Farmers were working hard in the fields, preparing the soil and planting seeds for the next season. The sun was bright, and the air smelled of earth and fresh grass. The Indian Premier League (IPL) is the biggest cricket league in the world. People all over the world watch the matches and cheer for their favourite teams.



Terrorism is a big danger to peace and safety. It causes harm to people and creates fear in cities and villages. When such attacks happen, they leave behind pain and sadness.
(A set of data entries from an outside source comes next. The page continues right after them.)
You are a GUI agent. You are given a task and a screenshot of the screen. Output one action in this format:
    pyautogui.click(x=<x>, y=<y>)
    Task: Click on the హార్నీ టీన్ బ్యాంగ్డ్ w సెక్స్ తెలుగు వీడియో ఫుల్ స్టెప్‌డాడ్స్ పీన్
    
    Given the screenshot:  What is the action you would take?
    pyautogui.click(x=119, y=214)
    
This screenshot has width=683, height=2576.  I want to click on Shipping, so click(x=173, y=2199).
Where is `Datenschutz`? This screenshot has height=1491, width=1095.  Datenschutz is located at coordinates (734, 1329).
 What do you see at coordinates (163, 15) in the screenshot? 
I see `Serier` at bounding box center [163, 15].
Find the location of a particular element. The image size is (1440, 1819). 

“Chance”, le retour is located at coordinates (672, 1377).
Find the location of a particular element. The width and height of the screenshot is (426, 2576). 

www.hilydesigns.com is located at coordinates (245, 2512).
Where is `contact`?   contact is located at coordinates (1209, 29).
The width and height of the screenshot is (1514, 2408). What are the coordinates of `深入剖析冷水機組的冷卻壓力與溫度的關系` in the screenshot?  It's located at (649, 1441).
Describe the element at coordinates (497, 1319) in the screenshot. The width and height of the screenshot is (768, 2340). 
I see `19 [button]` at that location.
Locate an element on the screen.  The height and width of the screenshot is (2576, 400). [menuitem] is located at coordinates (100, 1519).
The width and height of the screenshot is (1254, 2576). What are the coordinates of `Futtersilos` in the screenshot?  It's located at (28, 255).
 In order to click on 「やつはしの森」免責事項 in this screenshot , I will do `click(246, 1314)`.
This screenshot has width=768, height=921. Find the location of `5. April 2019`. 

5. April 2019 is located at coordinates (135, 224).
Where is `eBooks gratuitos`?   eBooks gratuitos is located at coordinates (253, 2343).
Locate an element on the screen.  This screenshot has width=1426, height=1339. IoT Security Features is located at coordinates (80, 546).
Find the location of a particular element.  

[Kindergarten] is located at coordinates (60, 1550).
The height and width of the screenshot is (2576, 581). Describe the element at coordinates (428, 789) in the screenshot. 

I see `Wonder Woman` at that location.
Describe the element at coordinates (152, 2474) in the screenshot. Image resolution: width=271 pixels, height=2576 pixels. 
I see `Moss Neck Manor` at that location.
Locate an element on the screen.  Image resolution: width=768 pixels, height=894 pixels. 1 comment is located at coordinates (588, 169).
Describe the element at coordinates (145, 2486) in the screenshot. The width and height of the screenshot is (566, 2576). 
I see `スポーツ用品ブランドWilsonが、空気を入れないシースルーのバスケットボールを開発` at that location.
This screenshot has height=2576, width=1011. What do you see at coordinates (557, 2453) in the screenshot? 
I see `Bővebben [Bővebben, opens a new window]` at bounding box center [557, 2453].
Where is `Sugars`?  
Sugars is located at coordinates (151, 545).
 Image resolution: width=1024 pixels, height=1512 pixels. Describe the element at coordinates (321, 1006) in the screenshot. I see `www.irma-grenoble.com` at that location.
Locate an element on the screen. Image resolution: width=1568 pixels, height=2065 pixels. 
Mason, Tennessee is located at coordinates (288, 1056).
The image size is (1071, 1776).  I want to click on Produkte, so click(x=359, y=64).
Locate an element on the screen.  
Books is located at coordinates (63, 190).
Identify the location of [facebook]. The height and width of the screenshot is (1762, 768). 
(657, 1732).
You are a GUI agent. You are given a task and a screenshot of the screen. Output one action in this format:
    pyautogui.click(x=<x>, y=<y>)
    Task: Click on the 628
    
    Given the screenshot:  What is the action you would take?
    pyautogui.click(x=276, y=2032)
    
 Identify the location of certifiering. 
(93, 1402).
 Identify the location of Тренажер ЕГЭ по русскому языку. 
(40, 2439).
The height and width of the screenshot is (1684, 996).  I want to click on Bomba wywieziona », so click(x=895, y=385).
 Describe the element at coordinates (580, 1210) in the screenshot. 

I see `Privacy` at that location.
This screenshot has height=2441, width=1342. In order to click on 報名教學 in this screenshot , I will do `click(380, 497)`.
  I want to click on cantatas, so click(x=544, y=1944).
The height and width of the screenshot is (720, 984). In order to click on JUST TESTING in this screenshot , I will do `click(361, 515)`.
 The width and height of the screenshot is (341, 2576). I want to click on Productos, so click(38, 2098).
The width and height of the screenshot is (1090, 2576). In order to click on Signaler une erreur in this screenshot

To fight terrorism, we need strong laws, alert security forces, and support from people who care about peace and safety.

```python
from langchain_experimental.text_splitter import SemanticChunker


text_splitter = SemanticChunker(
    OpenAIEmbeddings(), breakpoint_threshold_type="standard_deviation",
    breakpoint_threshold_amount=3
)

```

✅ **In short**:

* **Text Splitters** = break large docs into smaller, model-friendly chunks.


* **Most used** → `RecursiveCharacterTextSplitter` (general) and `TokenTextSplitter` (LLM-token aware).